The Marlins are a “meh” team this season. They are three games below .500, and Miami is all but out of the playoff race. To their credit, the Marlins have gone 40-34 at home this season.
3. Chicago White Sox — Average Attendance: 20,496
Three of the five American League Central teams are playoff contenders. The White Sox are not one of them. Chicago will, barring an unforeseen and unimaginable winning streak, finish well below .500. It appears that local fans are not all that interested in seeing the retiring Paul Konerko in person before he calls time on his playing days.
In defense of White Sox supporters, it isn’t as if the club has routinely given fans reasons to make jaunts to the ballpark in 2014. Chicago has gone .500 (37-37) at home. Add that along with a 29-43 away record, and you’ve got the makings for a bad team.
2. Cleveland Indians — Average Attendance: 18,386
“Why don’t more people go to Progressive Field?” It’s a question that has been asked by analysts and beat reporters often over the past two years. The Tribe earned a postseason berth last September, and the Indians are once again in playoff contention in the final month of the current campaign.
Yet, Cleveland is second-worst in Major League Baseball attendance figures.
Part of the problem is that the local economy isn’t all that great. Another part is that Cleveland is a football town. The Cleveland Browns drafting superstar rookie quarterback Johnny Manziel and LeBron James returning to the Cleveland Cavaliers did the Indians no favors.
Last but not least is fans feeling burned out by supporting a team that, at best, is a one-and-done playoff squad.

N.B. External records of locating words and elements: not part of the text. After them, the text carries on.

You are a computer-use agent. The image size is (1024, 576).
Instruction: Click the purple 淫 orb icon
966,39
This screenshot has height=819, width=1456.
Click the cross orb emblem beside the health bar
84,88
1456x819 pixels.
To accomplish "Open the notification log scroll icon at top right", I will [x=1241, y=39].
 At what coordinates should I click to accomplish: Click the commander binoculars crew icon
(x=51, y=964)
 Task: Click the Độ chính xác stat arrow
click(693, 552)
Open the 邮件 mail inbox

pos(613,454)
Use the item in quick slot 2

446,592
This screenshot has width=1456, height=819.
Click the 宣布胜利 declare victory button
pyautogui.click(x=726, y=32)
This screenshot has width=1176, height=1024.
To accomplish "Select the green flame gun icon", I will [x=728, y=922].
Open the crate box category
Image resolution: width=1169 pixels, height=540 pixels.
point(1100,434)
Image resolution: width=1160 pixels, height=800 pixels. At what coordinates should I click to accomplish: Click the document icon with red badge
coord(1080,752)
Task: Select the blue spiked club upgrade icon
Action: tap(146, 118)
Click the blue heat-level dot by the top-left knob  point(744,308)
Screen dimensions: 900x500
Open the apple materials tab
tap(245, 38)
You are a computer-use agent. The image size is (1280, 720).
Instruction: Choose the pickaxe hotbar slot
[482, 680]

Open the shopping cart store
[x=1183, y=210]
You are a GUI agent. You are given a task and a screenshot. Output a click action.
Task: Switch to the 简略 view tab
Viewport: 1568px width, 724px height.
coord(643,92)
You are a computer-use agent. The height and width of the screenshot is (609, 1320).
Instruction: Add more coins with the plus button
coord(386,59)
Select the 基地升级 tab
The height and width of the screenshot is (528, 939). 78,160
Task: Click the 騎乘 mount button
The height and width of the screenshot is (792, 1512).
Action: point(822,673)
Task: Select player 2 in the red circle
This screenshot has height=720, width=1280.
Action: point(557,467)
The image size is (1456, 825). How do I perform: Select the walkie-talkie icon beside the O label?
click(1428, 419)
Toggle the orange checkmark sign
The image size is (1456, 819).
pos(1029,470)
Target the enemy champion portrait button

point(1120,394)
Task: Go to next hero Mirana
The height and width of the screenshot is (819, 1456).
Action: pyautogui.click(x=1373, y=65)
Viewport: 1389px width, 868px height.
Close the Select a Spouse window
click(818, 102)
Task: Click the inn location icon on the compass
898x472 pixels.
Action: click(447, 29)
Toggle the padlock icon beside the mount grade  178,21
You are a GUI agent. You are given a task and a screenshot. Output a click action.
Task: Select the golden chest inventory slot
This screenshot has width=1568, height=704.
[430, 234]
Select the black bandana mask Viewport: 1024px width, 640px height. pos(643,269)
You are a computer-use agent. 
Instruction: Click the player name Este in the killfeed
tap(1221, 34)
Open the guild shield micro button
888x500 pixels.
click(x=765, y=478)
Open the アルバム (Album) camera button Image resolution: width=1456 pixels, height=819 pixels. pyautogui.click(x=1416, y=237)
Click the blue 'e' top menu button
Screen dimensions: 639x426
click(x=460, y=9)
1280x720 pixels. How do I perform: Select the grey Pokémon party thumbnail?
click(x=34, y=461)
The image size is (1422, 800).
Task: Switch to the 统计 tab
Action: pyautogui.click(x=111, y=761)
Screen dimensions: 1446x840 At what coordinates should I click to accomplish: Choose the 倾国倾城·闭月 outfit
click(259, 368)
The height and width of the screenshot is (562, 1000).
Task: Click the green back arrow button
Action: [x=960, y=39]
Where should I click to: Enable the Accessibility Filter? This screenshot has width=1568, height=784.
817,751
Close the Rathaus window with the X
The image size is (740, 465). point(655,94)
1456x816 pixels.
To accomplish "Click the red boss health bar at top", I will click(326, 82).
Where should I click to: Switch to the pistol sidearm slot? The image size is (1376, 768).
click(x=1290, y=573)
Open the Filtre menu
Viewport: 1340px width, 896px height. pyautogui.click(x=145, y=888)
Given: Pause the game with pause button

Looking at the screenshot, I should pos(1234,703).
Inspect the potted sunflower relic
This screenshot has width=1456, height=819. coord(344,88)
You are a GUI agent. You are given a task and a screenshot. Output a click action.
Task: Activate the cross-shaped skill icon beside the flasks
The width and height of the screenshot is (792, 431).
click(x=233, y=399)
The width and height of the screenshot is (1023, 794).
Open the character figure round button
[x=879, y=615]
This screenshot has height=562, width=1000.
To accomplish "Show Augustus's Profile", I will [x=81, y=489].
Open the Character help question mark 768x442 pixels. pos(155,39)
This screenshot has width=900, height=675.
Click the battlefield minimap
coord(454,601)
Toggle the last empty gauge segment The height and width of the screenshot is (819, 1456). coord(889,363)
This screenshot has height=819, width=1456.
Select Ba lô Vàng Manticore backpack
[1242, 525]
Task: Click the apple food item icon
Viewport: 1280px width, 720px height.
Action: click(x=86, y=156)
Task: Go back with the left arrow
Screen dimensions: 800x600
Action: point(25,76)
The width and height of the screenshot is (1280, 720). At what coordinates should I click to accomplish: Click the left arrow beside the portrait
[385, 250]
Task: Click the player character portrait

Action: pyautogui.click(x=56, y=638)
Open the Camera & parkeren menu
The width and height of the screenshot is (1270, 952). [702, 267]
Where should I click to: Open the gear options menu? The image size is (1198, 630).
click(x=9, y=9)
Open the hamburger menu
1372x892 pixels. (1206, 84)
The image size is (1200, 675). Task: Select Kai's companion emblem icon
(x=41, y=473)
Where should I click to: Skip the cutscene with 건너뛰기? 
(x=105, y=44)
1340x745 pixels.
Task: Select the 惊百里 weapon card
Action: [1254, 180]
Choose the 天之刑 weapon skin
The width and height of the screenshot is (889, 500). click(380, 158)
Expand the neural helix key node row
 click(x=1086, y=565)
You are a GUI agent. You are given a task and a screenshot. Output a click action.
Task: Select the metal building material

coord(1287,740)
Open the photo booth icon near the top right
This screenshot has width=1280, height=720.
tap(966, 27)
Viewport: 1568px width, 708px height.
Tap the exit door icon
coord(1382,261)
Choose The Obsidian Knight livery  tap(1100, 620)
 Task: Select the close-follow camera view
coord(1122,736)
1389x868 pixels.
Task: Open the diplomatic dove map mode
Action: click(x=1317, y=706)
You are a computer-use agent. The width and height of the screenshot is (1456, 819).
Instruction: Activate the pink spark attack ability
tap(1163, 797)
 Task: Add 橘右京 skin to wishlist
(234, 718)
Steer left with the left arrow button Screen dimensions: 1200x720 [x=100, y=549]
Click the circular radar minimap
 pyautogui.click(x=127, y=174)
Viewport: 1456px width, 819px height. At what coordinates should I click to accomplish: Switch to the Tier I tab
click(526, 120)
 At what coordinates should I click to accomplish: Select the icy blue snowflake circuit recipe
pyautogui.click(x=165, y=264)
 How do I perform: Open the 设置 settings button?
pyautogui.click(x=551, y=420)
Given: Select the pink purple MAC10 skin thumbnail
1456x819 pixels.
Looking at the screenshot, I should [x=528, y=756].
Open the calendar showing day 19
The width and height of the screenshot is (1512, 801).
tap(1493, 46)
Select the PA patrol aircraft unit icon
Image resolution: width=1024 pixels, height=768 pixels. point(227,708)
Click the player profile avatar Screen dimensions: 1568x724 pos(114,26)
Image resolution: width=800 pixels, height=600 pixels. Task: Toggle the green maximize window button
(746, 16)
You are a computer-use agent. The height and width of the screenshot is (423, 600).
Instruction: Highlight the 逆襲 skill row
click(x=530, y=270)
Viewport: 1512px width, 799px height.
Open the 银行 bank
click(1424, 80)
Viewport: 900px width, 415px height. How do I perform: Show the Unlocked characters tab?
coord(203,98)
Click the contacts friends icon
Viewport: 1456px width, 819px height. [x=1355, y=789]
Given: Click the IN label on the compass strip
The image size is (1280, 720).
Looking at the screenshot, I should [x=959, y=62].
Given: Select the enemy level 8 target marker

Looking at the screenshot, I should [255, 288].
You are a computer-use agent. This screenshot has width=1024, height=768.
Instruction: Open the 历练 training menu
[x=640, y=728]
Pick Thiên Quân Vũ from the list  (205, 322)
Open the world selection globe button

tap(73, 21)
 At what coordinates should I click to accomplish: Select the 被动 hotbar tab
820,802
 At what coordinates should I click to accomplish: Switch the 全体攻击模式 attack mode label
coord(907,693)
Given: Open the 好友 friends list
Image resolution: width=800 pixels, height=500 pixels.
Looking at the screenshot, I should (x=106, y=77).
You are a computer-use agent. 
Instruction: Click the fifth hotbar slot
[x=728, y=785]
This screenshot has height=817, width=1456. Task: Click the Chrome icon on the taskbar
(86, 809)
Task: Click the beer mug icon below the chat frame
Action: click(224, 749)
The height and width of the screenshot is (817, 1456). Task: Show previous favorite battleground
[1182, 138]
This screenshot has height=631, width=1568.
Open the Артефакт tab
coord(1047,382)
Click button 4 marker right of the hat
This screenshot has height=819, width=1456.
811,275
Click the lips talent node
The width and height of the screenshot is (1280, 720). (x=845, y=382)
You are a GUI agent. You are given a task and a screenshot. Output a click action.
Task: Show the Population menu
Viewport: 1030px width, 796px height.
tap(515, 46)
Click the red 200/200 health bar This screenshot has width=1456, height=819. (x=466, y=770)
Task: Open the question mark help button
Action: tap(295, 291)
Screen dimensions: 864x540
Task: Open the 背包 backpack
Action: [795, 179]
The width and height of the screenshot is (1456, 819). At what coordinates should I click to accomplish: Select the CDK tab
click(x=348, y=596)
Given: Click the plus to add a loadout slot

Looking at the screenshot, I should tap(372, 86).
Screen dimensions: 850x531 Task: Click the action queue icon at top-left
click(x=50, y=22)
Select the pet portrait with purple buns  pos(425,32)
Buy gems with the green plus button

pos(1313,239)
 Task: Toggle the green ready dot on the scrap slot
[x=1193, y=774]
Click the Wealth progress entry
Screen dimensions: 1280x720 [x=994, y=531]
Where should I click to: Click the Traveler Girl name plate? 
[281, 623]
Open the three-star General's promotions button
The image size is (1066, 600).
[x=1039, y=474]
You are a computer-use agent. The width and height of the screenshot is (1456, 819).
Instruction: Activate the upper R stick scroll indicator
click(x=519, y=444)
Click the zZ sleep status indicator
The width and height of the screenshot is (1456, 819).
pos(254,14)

1. Tampa Bay Rays — Average Attendance: 17,627
The Tampa Bay region, along with other parts of the state, are filled with transplants. It’s one reason why the New York Yankees and Boston Red Sox draw big crowds whenever those sides play the Rays in Florida. Tampa Bay is well on its way to finishing the season dead last in average attendance and in total attendance.
Wash, rinse, repeat.
The Rays have not managed to draw 2 million people in total attendance since the franchise’s debut Major League Baseball season in 1998. Tampa Bay hasn’t averaged 20,000 in average attendance for home games in four years. It’s no wonder the team’s away record (37-35) is better than its home record (33-42).